以前「今宵かぎりは…1928超巴里丼主義宣言の夜」という舞台で、藤田嗣治をモデルとした役(加納幸和さんが演じてた)を見て以来気に掛かっていた、藤田嗣治。(その前の印象というと、剣幸さんが主演した、これはモジリアニが主人公の「夜霧のモンパルナス」という舞台で、フジタも出てきてて、タカラジェンヌもオカッパ&ちょび髭のフジタスタイルで出てきてて受けてたことですね)
今回大規模な回顧展ということで、会期ギリギリに見に行ってきました。
平日の3時過ぎに行ったのにすごい人(>_<)。入場20分待ちで中に入っても人垣で絵になかなか近づけない。
仕方ないので忍び寄り戦法で、どうせゆっくり見られないなら…と逆にスーパースピードで見てきました。

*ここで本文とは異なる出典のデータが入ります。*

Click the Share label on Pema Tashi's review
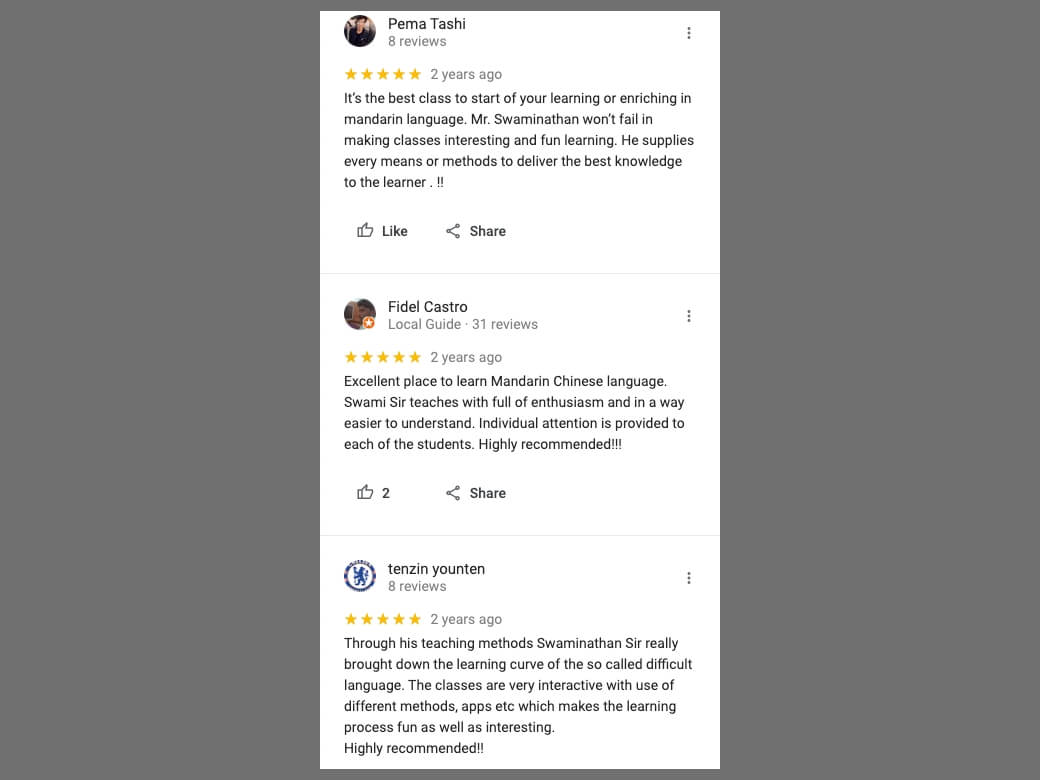Image resolution: width=1040 pixels, height=780 pixels. tap(488, 231)
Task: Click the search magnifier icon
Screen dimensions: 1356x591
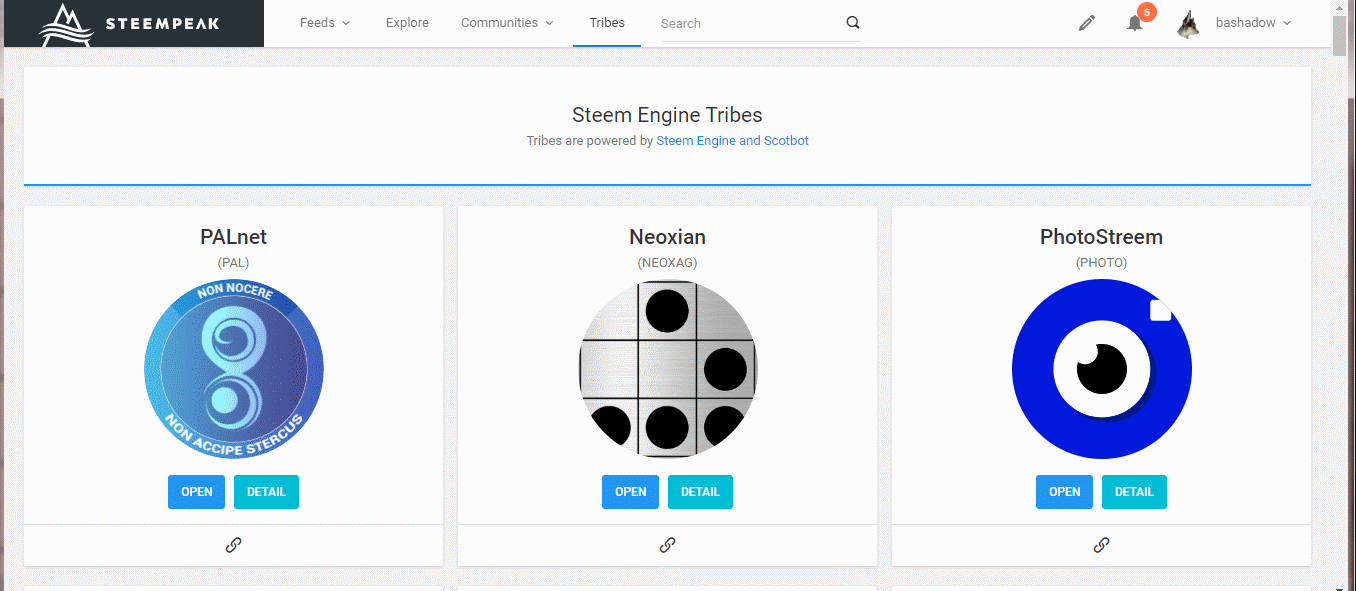Action: point(853,23)
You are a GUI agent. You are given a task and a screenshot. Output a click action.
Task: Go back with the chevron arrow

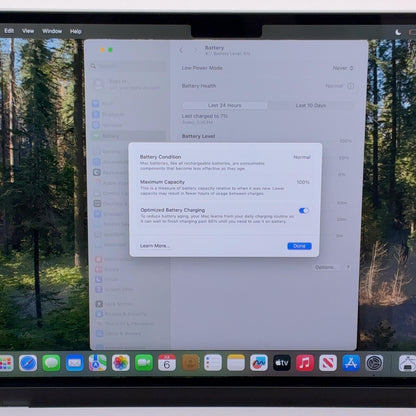click(x=181, y=50)
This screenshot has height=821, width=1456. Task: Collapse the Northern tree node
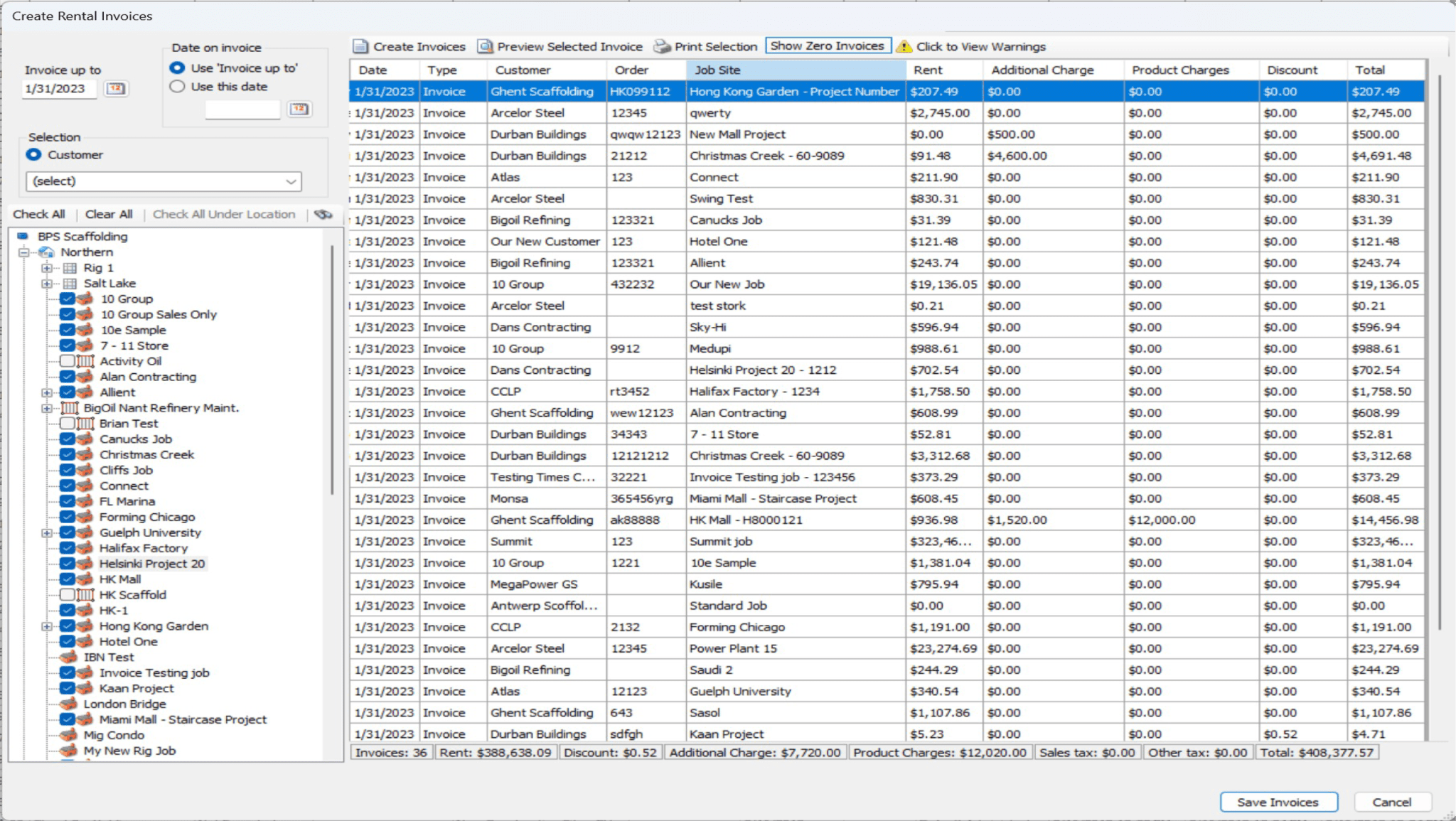tap(24, 252)
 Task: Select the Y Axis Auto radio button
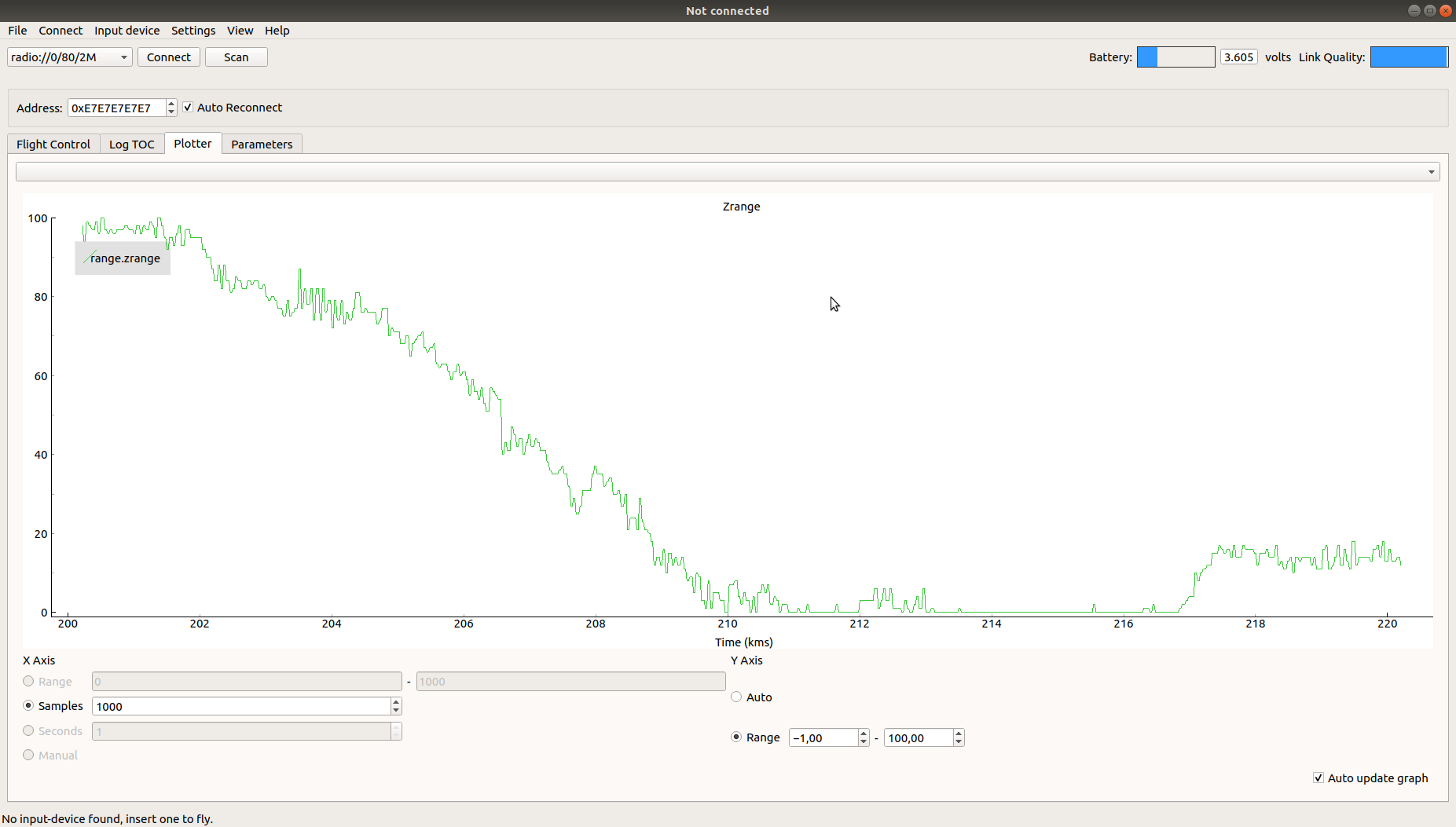[x=736, y=697]
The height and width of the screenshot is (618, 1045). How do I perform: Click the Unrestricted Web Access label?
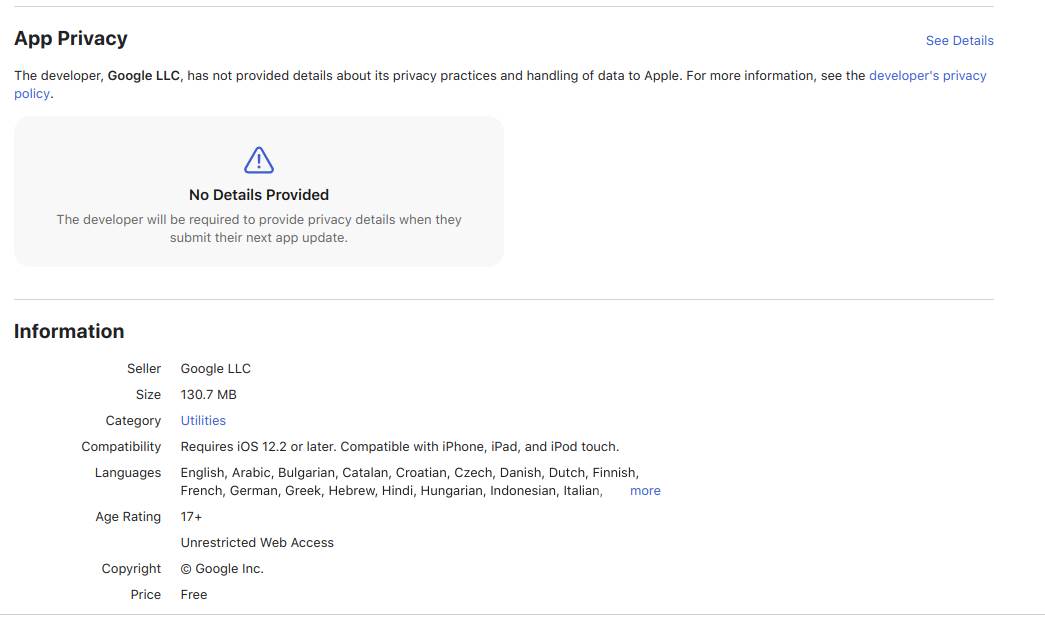[x=256, y=542]
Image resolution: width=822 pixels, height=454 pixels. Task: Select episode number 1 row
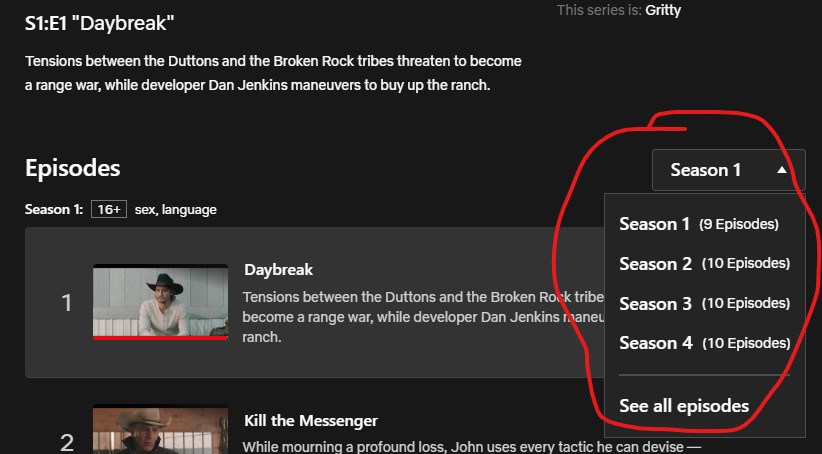315,302
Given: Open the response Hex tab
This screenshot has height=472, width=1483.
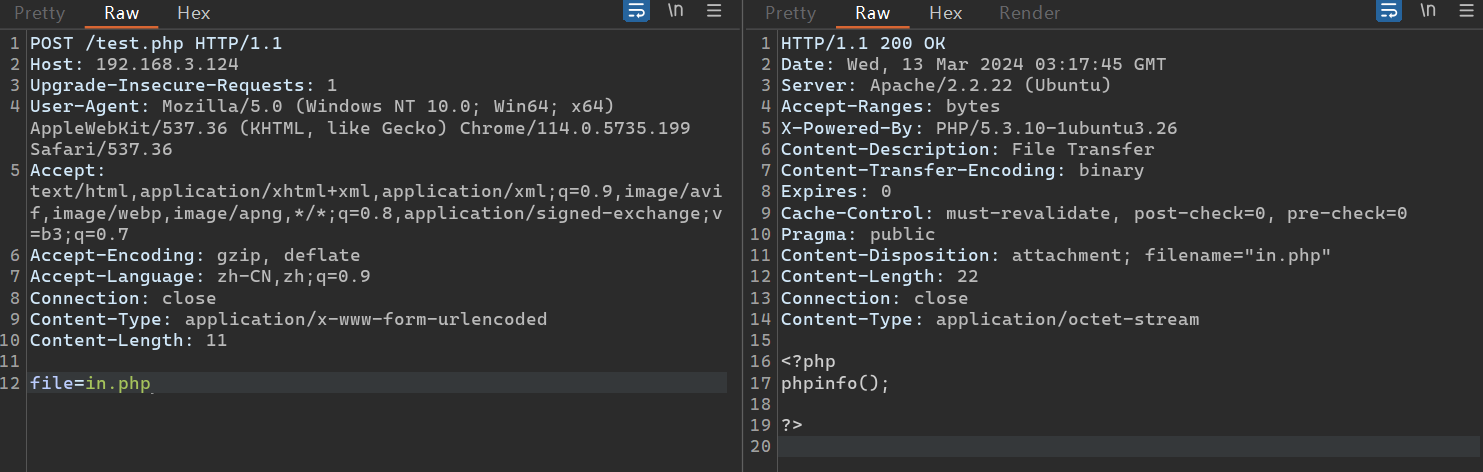Looking at the screenshot, I should click(945, 13).
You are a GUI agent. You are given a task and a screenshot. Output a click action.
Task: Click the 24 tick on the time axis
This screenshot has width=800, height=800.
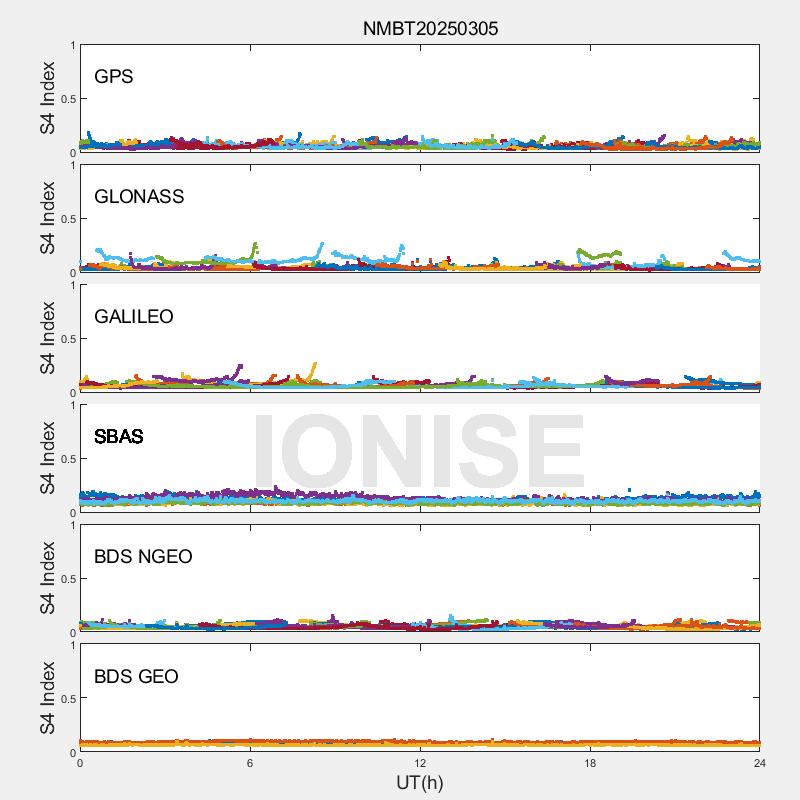coord(760,763)
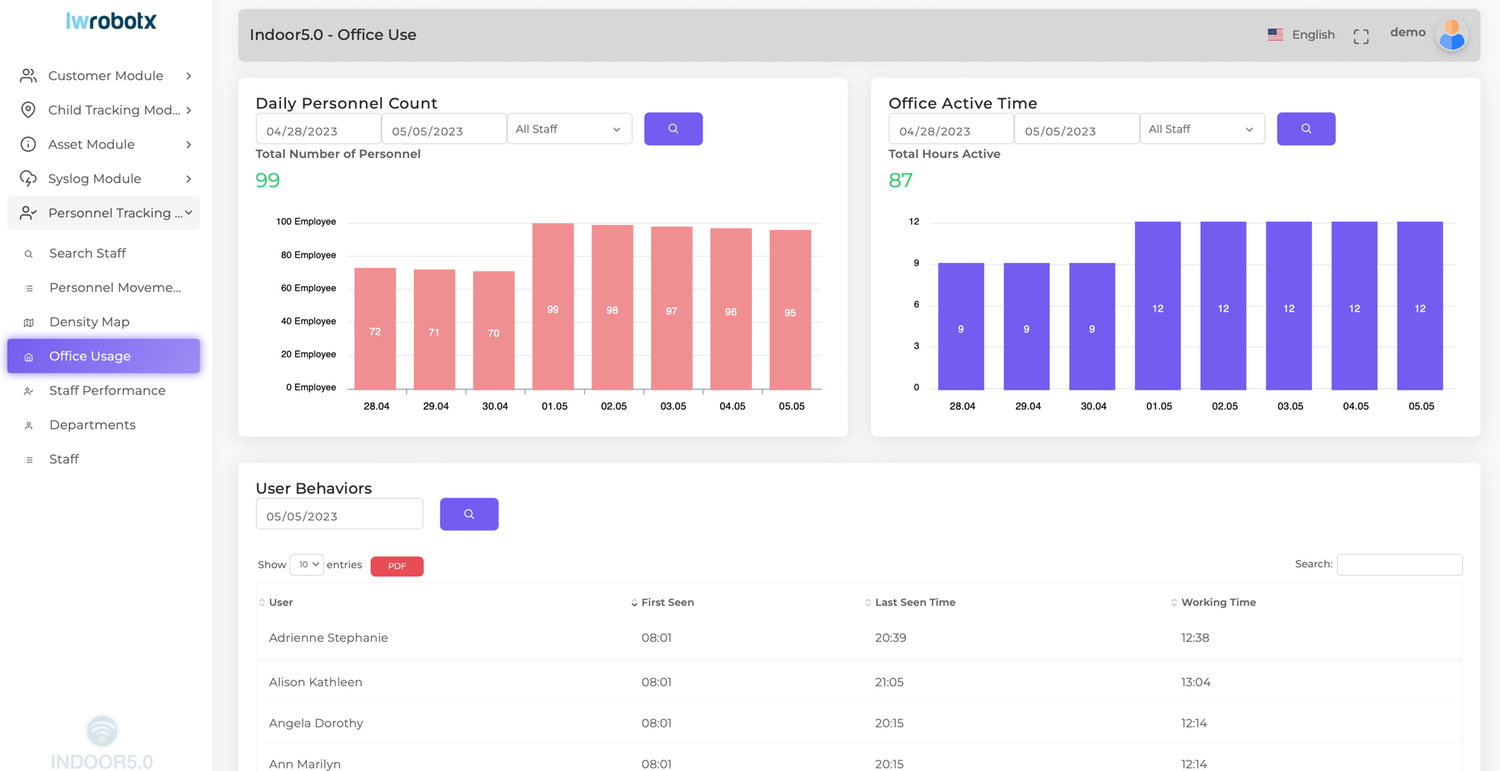This screenshot has width=1500, height=771.
Task: Click the Asset Module info icon
Action: (x=27, y=144)
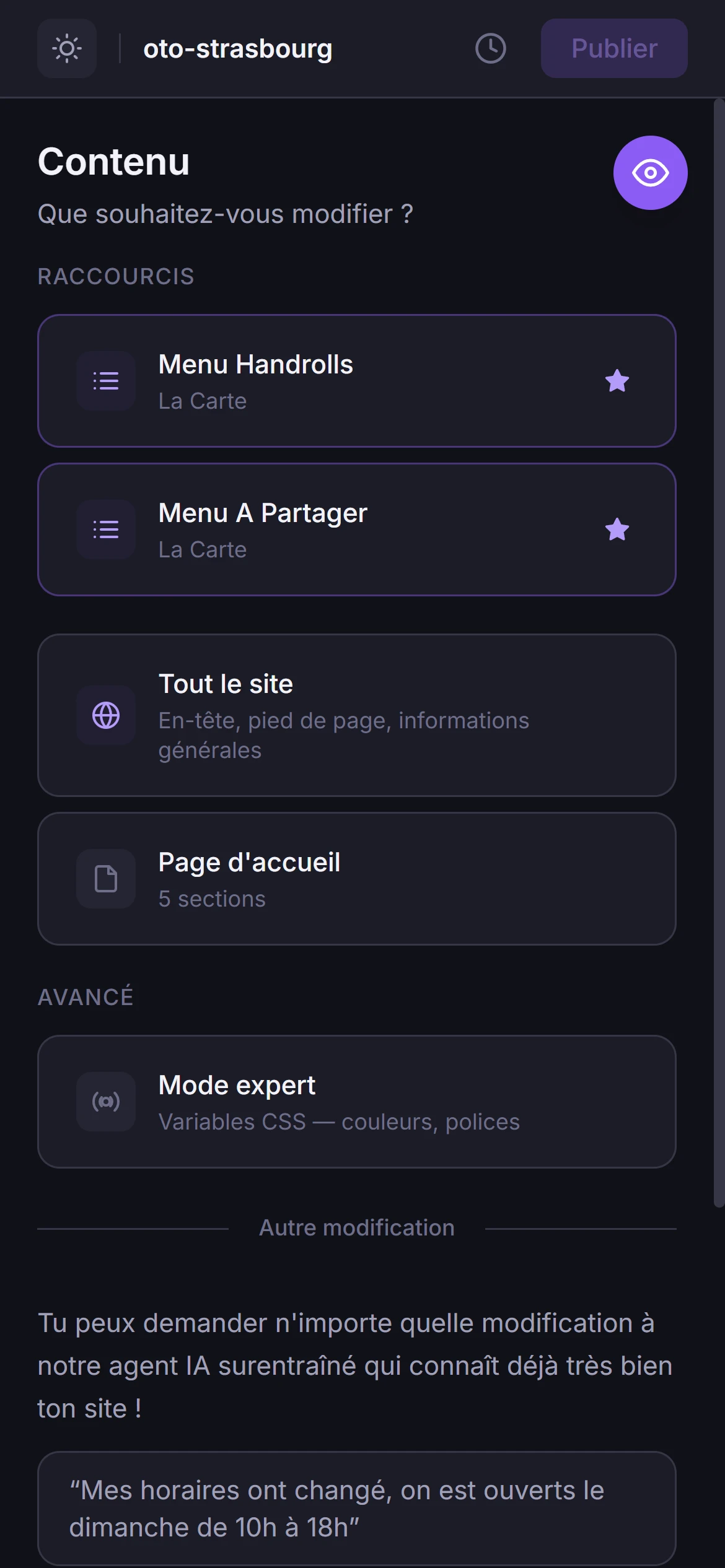Click the oto-strasbourg site name
This screenshot has width=725, height=1568.
pos(237,49)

「今宵かぎりは」に描かれたフジタによると、とてもセルフプロデュース力に長けた人だったのかなと(実際の藤田は分かりませんが)、トレードマークのオカッパちょび髭もそのセルフプロデュースの賜物だったようです。
確かに相当数の数の自画像が展示され、後期の宗教画の中にもフジタ自身が登場してるものまでありました。
やはり、乳白色の肌色をした女性を描いた絵がとても美しく魅力的。なんとなくフジタが女性に対して見ている視線も感じさせます。
カトリックに入信した後は、宗教画もたくさん描いているのですが、やはり西洋人が描いているものとは違う、独特の雰囲気がありますね。一歩遠くから見てるような感じというのかな。
戦後、戦争画を描いたということでかなり非難を受けたようですが、今回戦争画の展示もありました。なんだろうな……、この絵を見て決して戦意高揚されるとは決して思えないんだけど。でも、戦争反対っていう意思でもなく、そのとき現実に存在した恐ろしい人間の営みを忠実に描き出した、というもののように思いました。

終わったあとはクイーン・アリスの石鍋シェフプロデュースの美術館のカフェでお茶。お店の雰囲気はいいんですが、スペースの割りに人多すぎであまり寛げなかった。桜の季節に来ると眺めがよくて良いかも。